A Misuse of Emergency Powers? An Analysis of the Legality of Fiji’s 2006 and 2009 States of Emergency and Public Emergency Regulations
31 Pages Posted: 8 Sep 2019 Last revised: 18 Sep 2019
Date Written: September 6, 2019
States of emergency have long been linked with human rights abuses, in particular where the state of emergency is not legitimate under international law. Despite extensive research and reports clarifying the legal framework that states must follow, there has been limited analysis focusing on a particular state. This paper aims to provide a valuable case study by analysing the states of emergency declared in Fiji in 2006 and 2009 against existing legal frameworks to ascertain their legitimacy under international law.
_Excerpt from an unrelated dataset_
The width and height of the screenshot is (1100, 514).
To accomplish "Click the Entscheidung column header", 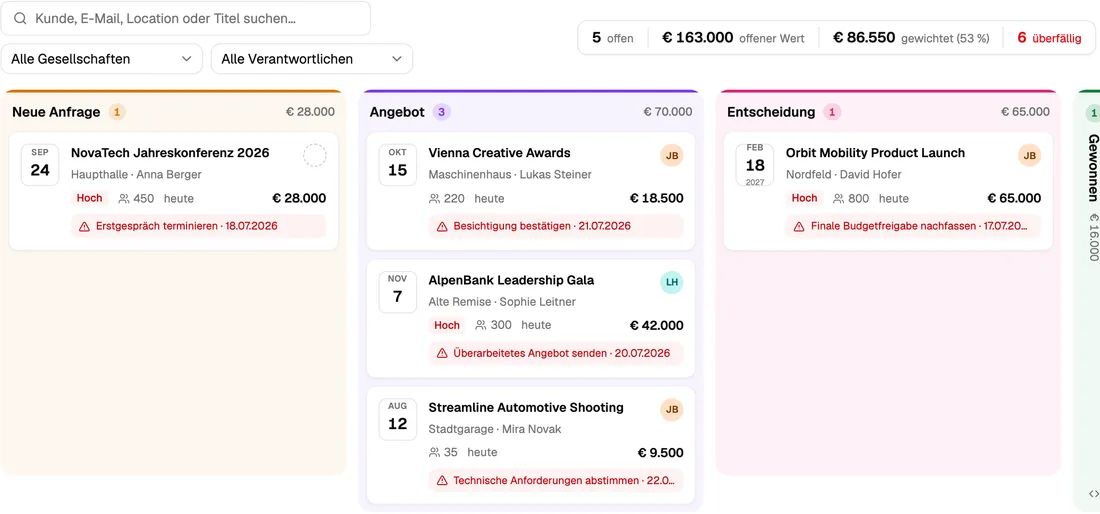I will [771, 112].
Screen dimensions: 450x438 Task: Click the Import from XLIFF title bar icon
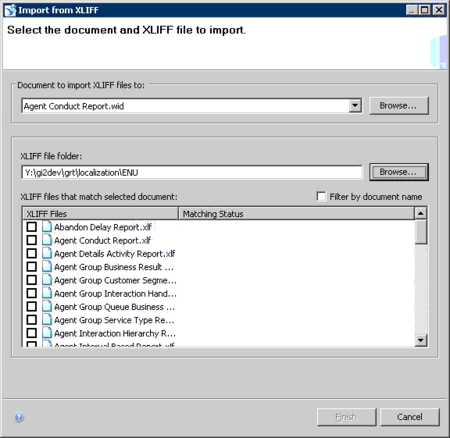10,10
The 2009 Public Emergency Regulations, which allowed for a number of derogations from human rights, are also critically evaluated to assess their conformity with international law. As the emergency situations used as justification for invoking the states of emergency did not reach the required threshold, the imposed states of emergency were illegitimate. Furthermore, the Public Emergency Regulations permitted wide human rights derogations that were completely disproportionate to the situation. By providing a case study of a state that has misused a state of emergency and emergency powers, and showing how this misuse can result in ongoing human rights abuses, this paper affirms the value of ongoing international oversight and the importance of enforcing the international requirements.